[Entries on where items appear]
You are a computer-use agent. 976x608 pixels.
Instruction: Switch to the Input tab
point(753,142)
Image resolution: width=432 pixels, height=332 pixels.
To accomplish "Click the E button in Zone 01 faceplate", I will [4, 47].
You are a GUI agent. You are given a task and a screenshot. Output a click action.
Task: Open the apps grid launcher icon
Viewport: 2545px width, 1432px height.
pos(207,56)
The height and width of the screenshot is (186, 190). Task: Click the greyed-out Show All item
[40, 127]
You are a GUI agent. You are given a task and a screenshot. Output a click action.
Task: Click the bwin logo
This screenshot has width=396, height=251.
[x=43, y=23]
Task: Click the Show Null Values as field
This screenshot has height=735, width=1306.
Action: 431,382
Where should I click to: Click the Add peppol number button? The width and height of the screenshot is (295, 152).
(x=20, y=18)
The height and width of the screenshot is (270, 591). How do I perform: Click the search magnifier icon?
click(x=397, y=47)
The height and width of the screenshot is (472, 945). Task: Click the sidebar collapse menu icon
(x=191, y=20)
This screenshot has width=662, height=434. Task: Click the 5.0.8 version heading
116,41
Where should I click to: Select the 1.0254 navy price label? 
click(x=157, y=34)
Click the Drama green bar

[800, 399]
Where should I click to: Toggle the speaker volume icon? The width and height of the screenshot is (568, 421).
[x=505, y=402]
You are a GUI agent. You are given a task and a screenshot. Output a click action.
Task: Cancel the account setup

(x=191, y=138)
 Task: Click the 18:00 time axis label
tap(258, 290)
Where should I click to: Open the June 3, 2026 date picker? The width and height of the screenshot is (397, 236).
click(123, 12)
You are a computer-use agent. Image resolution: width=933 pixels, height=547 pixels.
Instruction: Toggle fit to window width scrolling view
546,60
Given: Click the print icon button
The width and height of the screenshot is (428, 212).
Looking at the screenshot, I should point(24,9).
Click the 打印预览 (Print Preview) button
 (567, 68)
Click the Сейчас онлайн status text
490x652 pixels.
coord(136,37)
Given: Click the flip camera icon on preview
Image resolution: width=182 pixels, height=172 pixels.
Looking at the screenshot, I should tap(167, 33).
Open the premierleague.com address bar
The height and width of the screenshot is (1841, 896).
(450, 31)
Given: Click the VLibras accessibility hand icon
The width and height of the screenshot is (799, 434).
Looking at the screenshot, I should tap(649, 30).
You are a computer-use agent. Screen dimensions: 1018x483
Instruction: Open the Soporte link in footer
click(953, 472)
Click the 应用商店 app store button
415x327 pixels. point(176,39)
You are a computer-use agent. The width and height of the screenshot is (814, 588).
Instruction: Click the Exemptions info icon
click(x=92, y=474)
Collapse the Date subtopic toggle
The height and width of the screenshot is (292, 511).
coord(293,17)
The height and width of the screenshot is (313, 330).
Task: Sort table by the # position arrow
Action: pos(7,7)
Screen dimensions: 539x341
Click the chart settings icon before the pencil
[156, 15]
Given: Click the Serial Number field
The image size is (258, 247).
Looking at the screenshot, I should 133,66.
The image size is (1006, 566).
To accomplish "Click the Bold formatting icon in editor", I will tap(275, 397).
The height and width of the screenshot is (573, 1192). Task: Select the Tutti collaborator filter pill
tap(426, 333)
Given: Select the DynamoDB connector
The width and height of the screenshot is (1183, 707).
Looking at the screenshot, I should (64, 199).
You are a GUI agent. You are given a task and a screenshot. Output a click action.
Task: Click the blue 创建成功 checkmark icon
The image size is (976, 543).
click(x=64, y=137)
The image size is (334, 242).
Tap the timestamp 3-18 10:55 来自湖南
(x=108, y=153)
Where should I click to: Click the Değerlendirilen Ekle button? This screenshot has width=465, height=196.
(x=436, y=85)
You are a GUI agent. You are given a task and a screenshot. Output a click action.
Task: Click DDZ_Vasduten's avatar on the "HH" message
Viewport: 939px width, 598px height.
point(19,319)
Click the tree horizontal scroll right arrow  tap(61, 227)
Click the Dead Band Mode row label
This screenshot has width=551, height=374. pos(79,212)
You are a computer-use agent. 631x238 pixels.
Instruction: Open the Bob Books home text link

__Written task__
Could you render the material above as a JSON list of strings, with one string per line and blank lines left out?

__Exercise answer__
[
  "You are a computer-use agent. 976x608 pixels.",
  "Instruction: Switch to the Input tab",
  "point(753,142)",
  "Image resolution: width=432 pixels, height=332 pixels.",
  "To accomplish \"Click the E button in Zone 01 faceplate\", I will [4, 47].",
  "You are a GUI agent. You are given a task and a screenshot. Output a click action.",
  "Task: Open the apps grid launcher icon",
  "Viewport: 2545px width, 1432px height.",
  "pos(207,56)",
  "The height and width of the screenshot is (186, 190). Task: Click the greyed-out Show All item",
  "[40, 127]",
  "You are a GUI agent. You are given a task and a screenshot. Output a click action.",
  "Task: Click the bwin logo",
  "This screenshot has width=396, height=251.",
  "[x=43, y=23]",
  "Task: Click the Show Null Values as field",
  "This screenshot has height=735, width=1306.",
  "Action: 431,382",
  "Where should I click to: Click the Add peppol number button? The width and height of the screenshot is (295, 152).",
  "(x=20, y=18)",
  "The height and width of the screenshot is (270, 591). How do I perform: Click the search magnifier icon?",
  "click(x=397, y=47)",
  "The height and width of the screenshot is (472, 945). Task: Click the sidebar collapse menu icon",
  "(x=191, y=20)",
  "This screenshot has width=662, height=434. Task: Click the 5.0.8 version heading",
  "116,41",
  "Where should I click to: Select the 1.0254 navy price label? ",
  "click(x=157, y=34)",
  "Click the Drama green bar",
  "[800, 399]",
  "Where should I click to: Toggle the speaker volume icon? The width and height of the screenshot is (568, 421).",
  "[x=505, y=402]",
  "You are a GUI agent. You are given a task and a screenshot. Output a click action.",
  "Task: Cancel the account setup",
  "(x=191, y=138)",
  " Task: Click the 18:00 time axis label",
  "tap(258, 290)",
  "Where should I click to: Open the June 3, 2026 date picker? The width and height of the screenshot is (397, 236).",
  "click(123, 12)",
  "You are a computer-use agent. Image resolution: width=933 pixels, height=547 pixels.",
  "Instruction: Toggle fit to window width scrolling view",
  "546,60",
  "Given: Click the print icon button",
  "The width and height of the screenshot is (428, 212).",
  "Looking at the screenshot, I should point(24,9).",
  "Click the 打印预览 (Print Preview) button",
  " (567, 68)",
  "Click the Сейчас онлайн status text",
  "490x652 pixels.",
  "coord(136,37)",
  "Given: Click the flip camera icon on preview",
  "Image resolution: width=182 pixels, height=172 pixels.",
  "Looking at the screenshot, I should tap(167, 33).",
  "Open the premierleague.com address bar",
  "The height and width of the screenshot is (1841, 896).",
  "(450, 31)",
  "Given: Click the VLibras accessibility hand icon",
  "The width and height of the screenshot is (799, 434).",
  "Looking at the screenshot, I should tap(649, 30).",
  "You are a computer-use agent. Screen dimensions: 1018x483",
  "Instruction: Open the Soporte link in footer",
  "click(953, 472)",
  "Click the 应用商店 app store button",
  "415x327 pixels. point(176,39)",
  "You are a computer-use agent. The width and height of the screenshot is (814, 588).",
  "Instruction: Click the Exemptions info icon",
  "click(x=92, y=474)",
  "Collapse the Date subtopic toggle",
  "The height and width of the screenshot is (292, 511).",
  "coord(293,17)",
  "The height and width of the screenshot is (313, 330).",
  "Task: Sort table by the # position arrow",
  "Action: pos(7,7)",
  "Screen dimensions: 539x341",
  "Click the chart settings icon before the pencil",
  "[156, 15]",
  "Given: Click the Serial Number field",
  "The image size is (258, 247).",
  "Looking at the screenshot, I should 133,66.",
  "The image size is (1006, 566).",
  "To accomplish \"Click the Bold formatting icon in editor\", I will tap(275, 397).",
  "The height and width of the screenshot is (573, 1192). Task: Select the Tutti collaborator filter pill",
  "tap(426, 333)",
  "Given: Select the DynamoDB connector",
  "The width and height of the screenshot is (1183, 707).",
  "Looking at the screenshot, I should (64, 199).",
  "You are a GUI agent. You are given a task and a screenshot. Output a click action.",
  "Task: Click the blue 创建成功 checkmark icon",
  "The image size is (976, 543).",
  "click(x=64, y=137)",
  "The image size is (334, 242).",
  "Tap the timestamp 3-18 10:55 来自湖南",
  "(x=108, y=153)",
  "Where should I click to: Click the Değerlendirilen Ekle button? This screenshot has width=465, height=196.",
  "(x=436, y=85)",
  "You are a GUI agent. You are given a task and a screenshot. Output a click action.",
  "Task: Click DDZ_Vasduten's avatar on the \"HH\" message",
  "Viewport: 939px width, 598px height.",
  "point(19,319)",
  "Click the tree horizontal scroll right arrow  tap(61, 227)",
  "Click the Dead Band Mode row label",
  "This screenshot has width=551, height=374. pos(79,212)",
  "You are a computer-use agent. 631x238 pixels.",
  "Instruction: Open the Bob Books home text link"
]